The Chief Medical Officer should issue clear instructions to control polypharmacy. This is the treatment of ADRs and withdrawal symptoms caused by benzos misdiagnosed as the re-emergence of original problems or development of new ones with further psychotropic and other medication.
Withdrawal symptoms can persist for a long time (up to 5 years and beyond after complete withdrawal.) Some have persisted for long enough to represent permanent damage i.e. 5 years plus. A package should be designed providing medical, psychological and social support during withdrawal, post-withdrawal and for those with long-term damage.
GPs to supply patients prescribed outside the guidelines with the Ashton Manual and inform them of their predicament offering them the choice of withdrawal and support.
To stop the practice of enforced/abrupt withdrawals by reduction/cessation of prescriptions. I and other patients who have complained about their doctors in the past have been strongly advised against complaining by their surgeries or deregistered; this is not fair and incidents such as these should be investigated.
A positive statement from DH that patients should not be discriminated against or stigmatised as substance mis-users as they were following medical advice which caused their addiction.
DH to devise an effective method of enforcing the prescribing and withdrawal guidelines.
Non-pharmacological routes are to be considered the primary treatment for patients with mental health problems such as anxiety, depression and insomnia.
DH to liaise with the Department of Work and Pensions to improve recognition of involuntary tranquilliser addiction and access to benefits for those suffering from this unrecognised illness.

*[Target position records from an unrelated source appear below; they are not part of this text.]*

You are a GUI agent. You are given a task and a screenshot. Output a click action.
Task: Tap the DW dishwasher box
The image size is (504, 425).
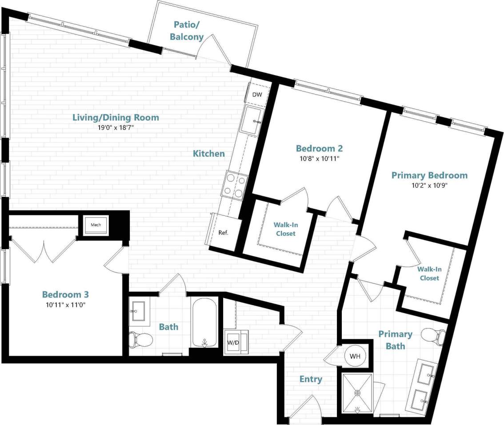tap(257, 95)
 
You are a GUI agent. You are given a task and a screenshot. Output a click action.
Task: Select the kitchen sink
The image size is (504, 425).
tap(252, 120)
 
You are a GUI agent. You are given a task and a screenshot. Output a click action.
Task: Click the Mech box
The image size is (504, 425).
tap(96, 225)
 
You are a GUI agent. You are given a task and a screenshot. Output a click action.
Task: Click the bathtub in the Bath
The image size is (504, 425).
tap(204, 322)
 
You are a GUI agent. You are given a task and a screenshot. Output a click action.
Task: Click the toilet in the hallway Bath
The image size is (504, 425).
tap(140, 340)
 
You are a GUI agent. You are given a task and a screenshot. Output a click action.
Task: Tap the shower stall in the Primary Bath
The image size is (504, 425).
tap(357, 393)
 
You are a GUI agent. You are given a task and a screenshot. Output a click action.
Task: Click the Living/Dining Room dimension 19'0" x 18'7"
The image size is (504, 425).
tap(116, 127)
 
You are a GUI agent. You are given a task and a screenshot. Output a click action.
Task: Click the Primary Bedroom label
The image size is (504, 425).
tap(429, 175)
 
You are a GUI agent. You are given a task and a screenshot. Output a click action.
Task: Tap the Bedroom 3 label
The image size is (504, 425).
tap(65, 294)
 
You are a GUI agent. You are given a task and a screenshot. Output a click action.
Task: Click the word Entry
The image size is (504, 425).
tap(311, 379)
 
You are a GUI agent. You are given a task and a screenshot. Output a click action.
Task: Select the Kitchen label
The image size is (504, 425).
tap(208, 154)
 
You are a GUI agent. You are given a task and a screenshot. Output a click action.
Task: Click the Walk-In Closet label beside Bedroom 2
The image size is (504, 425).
tap(285, 229)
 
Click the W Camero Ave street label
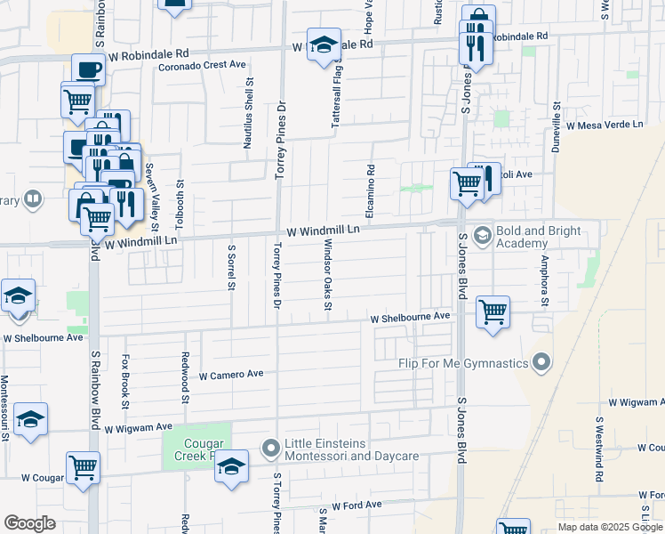point(231,376)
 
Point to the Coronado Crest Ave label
point(202,65)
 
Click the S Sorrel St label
point(231,268)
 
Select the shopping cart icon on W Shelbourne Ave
point(493,312)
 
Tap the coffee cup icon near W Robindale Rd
point(88,69)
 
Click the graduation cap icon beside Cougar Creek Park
point(231,467)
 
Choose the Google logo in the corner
point(29,523)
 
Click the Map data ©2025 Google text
point(609,527)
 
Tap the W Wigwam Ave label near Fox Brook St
point(138,428)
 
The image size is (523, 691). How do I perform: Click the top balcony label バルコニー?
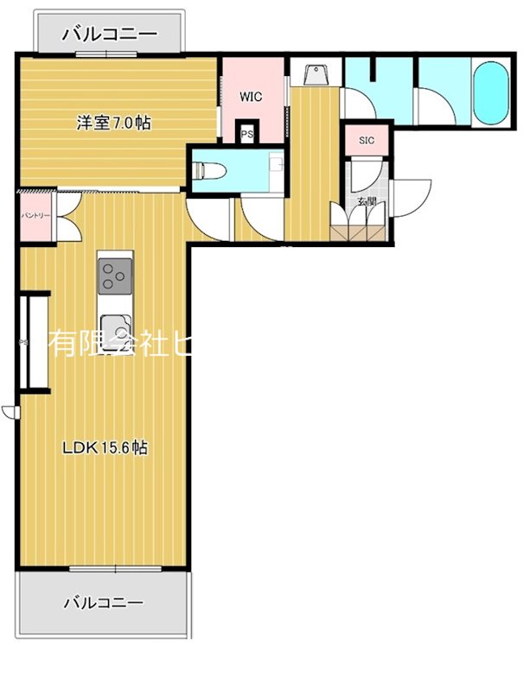(110, 35)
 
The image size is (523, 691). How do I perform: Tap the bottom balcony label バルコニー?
(103, 602)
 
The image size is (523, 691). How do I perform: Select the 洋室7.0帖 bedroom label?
(113, 124)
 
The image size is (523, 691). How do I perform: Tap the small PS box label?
(247, 134)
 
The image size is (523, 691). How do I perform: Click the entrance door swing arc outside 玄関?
(411, 197)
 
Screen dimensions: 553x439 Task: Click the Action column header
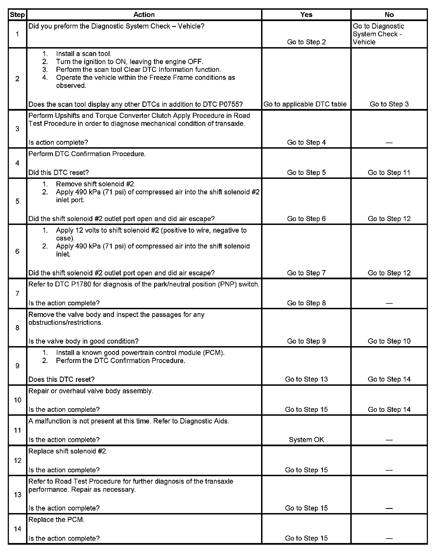pyautogui.click(x=144, y=15)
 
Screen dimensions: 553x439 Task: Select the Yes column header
pyautogui.click(x=306, y=15)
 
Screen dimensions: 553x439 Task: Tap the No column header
pyautogui.click(x=389, y=15)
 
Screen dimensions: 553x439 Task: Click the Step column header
pyautogui.click(x=17, y=15)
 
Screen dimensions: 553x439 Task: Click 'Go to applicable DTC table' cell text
pyautogui.click(x=305, y=104)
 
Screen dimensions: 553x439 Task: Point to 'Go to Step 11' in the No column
pyautogui.click(x=389, y=173)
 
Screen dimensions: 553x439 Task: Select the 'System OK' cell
pyautogui.click(x=306, y=440)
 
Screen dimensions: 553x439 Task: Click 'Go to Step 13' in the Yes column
pyautogui.click(x=306, y=379)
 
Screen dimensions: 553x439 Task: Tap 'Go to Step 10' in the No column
pyautogui.click(x=389, y=341)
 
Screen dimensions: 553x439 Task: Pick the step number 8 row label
pyautogui.click(x=17, y=328)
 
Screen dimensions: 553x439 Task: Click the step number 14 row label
pyautogui.click(x=17, y=529)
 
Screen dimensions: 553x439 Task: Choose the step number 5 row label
pyautogui.click(x=17, y=201)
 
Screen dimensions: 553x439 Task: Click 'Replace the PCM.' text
pyautogui.click(x=56, y=520)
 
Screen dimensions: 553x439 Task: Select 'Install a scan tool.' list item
pyautogui.click(x=83, y=54)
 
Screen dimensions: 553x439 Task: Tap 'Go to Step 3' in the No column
pyautogui.click(x=389, y=104)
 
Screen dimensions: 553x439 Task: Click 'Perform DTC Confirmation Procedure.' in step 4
pyautogui.click(x=87, y=154)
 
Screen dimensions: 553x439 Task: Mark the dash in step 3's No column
pyautogui.click(x=389, y=143)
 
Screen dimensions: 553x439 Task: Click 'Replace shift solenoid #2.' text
pyautogui.click(x=68, y=451)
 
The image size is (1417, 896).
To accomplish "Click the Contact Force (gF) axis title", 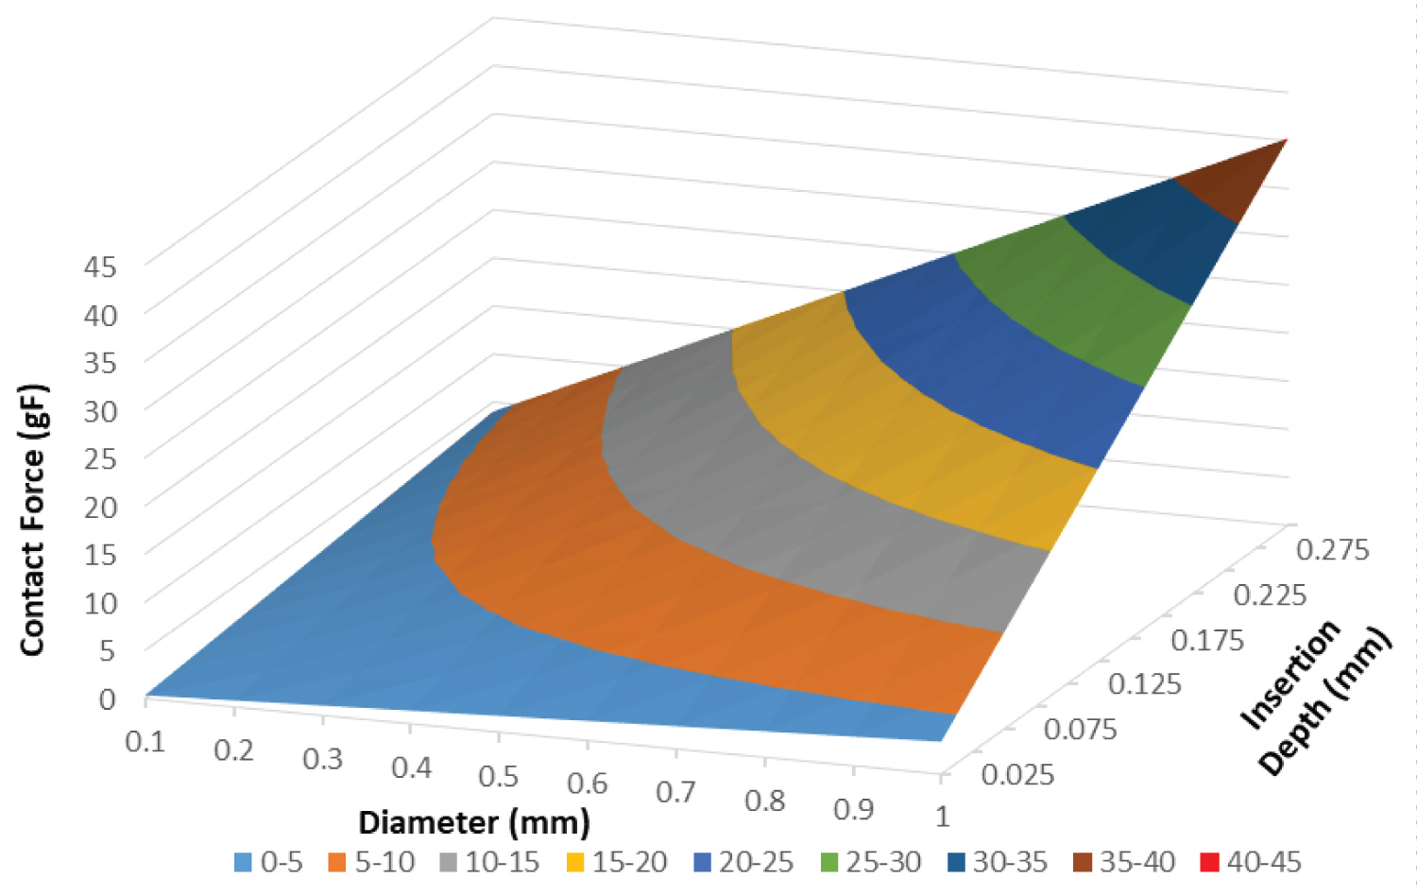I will point(33,520).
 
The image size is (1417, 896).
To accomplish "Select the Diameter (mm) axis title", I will point(473,822).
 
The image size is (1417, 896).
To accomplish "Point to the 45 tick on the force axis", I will point(100,267).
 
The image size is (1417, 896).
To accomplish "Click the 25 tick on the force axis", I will point(100,458).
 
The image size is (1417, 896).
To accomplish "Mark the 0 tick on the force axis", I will point(108,698).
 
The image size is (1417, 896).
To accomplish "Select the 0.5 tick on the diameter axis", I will point(498,776).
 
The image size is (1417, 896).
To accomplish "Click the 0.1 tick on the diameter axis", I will point(145,741).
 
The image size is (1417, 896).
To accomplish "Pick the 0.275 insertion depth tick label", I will point(1332,550).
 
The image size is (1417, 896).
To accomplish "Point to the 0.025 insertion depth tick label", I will point(1017,775).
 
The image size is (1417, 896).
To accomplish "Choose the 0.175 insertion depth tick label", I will point(1207,641).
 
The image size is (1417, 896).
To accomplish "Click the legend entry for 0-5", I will point(269,862).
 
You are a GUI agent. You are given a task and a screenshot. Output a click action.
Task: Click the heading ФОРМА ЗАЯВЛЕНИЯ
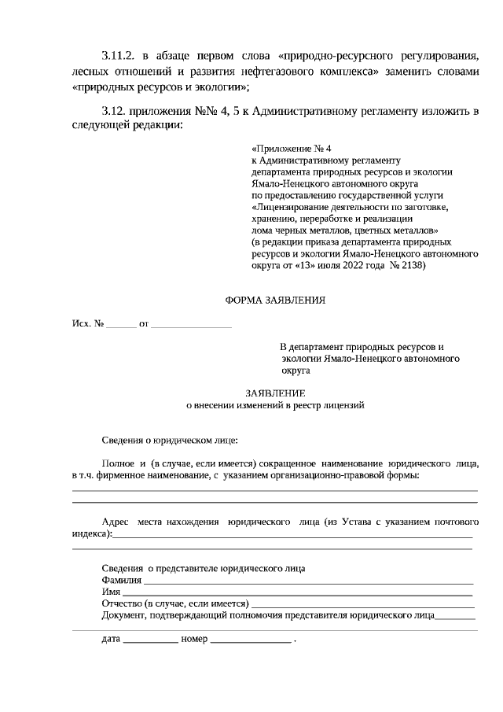pyautogui.click(x=274, y=300)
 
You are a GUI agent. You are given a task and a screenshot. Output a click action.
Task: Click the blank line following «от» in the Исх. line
pyautogui.click(x=191, y=323)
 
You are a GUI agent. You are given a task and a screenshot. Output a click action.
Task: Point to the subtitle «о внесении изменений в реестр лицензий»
pyautogui.click(x=274, y=405)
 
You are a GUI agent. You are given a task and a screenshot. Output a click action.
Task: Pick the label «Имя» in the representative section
pyautogui.click(x=111, y=592)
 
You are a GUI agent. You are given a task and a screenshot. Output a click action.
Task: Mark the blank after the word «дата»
pyautogui.click(x=150, y=640)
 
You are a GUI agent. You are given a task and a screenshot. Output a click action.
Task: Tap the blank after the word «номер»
pyautogui.click(x=250, y=640)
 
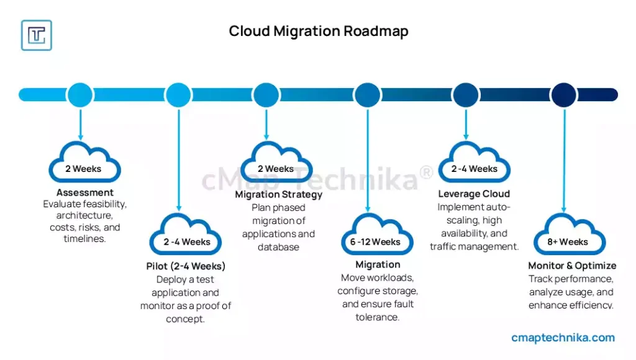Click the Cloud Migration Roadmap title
point(319,31)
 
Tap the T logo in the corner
point(37,35)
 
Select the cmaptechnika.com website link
point(563,338)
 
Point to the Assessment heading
point(85,192)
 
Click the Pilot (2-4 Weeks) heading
point(186,266)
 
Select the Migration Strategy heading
point(279,195)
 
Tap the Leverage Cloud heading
point(474,194)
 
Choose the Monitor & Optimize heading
point(572,266)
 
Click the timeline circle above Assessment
point(80,94)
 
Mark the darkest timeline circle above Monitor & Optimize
point(564,94)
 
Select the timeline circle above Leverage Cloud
point(466,94)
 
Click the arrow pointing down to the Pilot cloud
point(179,161)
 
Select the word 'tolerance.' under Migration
point(378,317)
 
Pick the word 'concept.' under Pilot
point(186,319)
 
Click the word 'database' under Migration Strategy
point(278,247)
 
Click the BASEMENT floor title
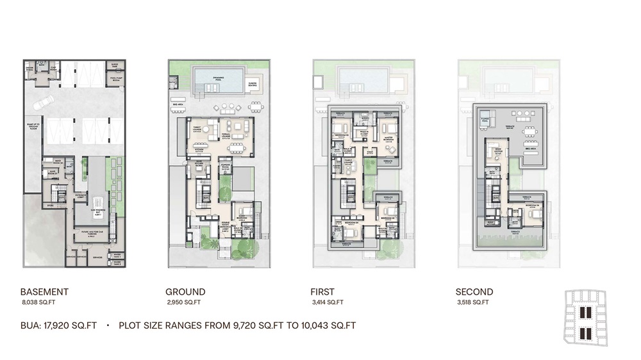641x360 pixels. (x=44, y=291)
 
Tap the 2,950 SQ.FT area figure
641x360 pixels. (x=183, y=302)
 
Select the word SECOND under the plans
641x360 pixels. (x=474, y=291)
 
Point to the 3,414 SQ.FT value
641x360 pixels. (x=328, y=302)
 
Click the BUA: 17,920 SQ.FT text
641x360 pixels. (x=58, y=325)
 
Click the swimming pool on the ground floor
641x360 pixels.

These are action points that I consider necessary and wish them to be logged in the round table minutes.
I see that the next round table meeting is not until December, 9 months ahead. It does not appear by this that DH is treating this issue with any urgency and while these meetings just drag on people are suffering the worst kind of mental torture caused by doctors continuing to ignore prescribing and withdrawal guidelines.
I would like you to provide a response to all my comments above and ensure that they are circulated to all members of the group.